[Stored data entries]
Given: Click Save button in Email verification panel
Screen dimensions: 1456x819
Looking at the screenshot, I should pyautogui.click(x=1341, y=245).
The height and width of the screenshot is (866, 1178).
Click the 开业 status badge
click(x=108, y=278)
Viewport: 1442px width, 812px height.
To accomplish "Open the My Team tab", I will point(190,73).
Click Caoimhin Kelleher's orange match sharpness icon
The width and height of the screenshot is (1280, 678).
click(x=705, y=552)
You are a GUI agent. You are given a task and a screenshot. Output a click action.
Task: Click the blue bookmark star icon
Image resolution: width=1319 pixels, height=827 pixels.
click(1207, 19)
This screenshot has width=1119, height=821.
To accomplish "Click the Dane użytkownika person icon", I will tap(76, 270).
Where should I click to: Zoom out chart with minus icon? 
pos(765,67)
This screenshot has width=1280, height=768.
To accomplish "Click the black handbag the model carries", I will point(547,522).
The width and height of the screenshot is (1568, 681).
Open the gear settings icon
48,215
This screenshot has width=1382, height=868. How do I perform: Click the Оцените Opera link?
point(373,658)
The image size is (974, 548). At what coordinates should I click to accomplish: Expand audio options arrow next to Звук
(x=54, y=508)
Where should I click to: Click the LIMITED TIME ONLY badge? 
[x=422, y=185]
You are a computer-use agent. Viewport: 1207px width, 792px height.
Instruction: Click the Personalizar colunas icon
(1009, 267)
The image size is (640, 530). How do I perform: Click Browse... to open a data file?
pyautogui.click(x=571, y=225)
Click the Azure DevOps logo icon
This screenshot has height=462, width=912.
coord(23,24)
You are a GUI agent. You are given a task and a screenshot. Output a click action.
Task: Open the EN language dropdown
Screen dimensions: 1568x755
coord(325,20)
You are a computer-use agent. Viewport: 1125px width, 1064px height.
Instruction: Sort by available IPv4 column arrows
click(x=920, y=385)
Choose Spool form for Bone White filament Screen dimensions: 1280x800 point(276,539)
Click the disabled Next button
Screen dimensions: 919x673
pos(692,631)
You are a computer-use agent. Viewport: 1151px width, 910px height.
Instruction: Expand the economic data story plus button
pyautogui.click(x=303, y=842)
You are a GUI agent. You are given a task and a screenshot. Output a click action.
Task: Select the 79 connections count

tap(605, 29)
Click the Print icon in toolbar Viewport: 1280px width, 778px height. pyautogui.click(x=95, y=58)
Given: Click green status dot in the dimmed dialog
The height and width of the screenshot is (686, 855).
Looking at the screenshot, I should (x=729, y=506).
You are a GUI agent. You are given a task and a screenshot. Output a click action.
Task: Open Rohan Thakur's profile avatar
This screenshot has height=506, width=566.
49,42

Task statement
Line by line, output the records exactly as given.

Reply to the task
Given: Click Save button in Email verification panel
Screen dimensions: 1456x819
Looking at the screenshot, I should pyautogui.click(x=1341, y=245).
The height and width of the screenshot is (866, 1178).
Click the 开业 status badge
click(x=108, y=278)
Viewport: 1442px width, 812px height.
To accomplish "Open the My Team tab", I will point(190,73).
Click Caoimhin Kelleher's orange match sharpness icon
The width and height of the screenshot is (1280, 678).
click(x=705, y=552)
You are a GUI agent. You are given a task and a screenshot. Output a click action.
Task: Click the blue bookmark star icon
Image resolution: width=1319 pixels, height=827 pixels.
click(1207, 19)
This screenshot has width=1119, height=821.
To accomplish "Click the Dane użytkownika person icon", I will tap(76, 270).
Where should I click to: Zoom out chart with minus icon? 
pos(765,67)
This screenshot has width=1280, height=768.
To accomplish "Click the black handbag the model carries", I will point(547,522).
The width and height of the screenshot is (1568, 681).
Open the gear settings icon
48,215
This screenshot has width=1382, height=868. How do I perform: Click the Оцените Opera link?
point(373,658)
The image size is (974, 548). At what coordinates should I click to accomplish: Expand audio options arrow next to Звук
(x=54, y=508)
Where should I click to: Click the LIMITED TIME ONLY badge? 
[x=422, y=185]
You are a computer-use agent. Viewport: 1207px width, 792px height.
Instruction: Click the Personalizar colunas icon
(1009, 267)
The image size is (640, 530). How do I perform: Click Browse... to open a data file?
pyautogui.click(x=571, y=225)
Click the Azure DevOps logo icon
This screenshot has height=462, width=912.
coord(23,24)
You are a GUI agent. You are given a task and a screenshot. Output a click action.
Task: Open the EN language dropdown
Screen dimensions: 1568x755
coord(325,20)
You are a computer-use agent. Viewport: 1125px width, 1064px height.
Instruction: Sort by available IPv4 column arrows
click(x=920, y=385)
Choose Spool form for Bone White filament Screen dimensions: 1280x800 point(276,539)
Click the disabled Next button
Screen dimensions: 919x673
pos(692,631)
You are a computer-use agent. Viewport: 1151px width, 910px height.
Instruction: Expand the economic data story plus button
pyautogui.click(x=303, y=842)
You are a GUI agent. You are given a task and a screenshot. Output a click action.
Task: Select the 79 connections count

tap(605, 29)
Click the Print icon in toolbar Viewport: 1280px width, 778px height. pyautogui.click(x=95, y=58)
Given: Click green status dot in the dimmed dialog
The height and width of the screenshot is (686, 855).
Looking at the screenshot, I should (x=729, y=506).
You are a GUI agent. You are given a task and a screenshot. Output a click action.
Task: Open Rohan Thakur's profile avatar
This screenshot has height=506, width=566.
49,42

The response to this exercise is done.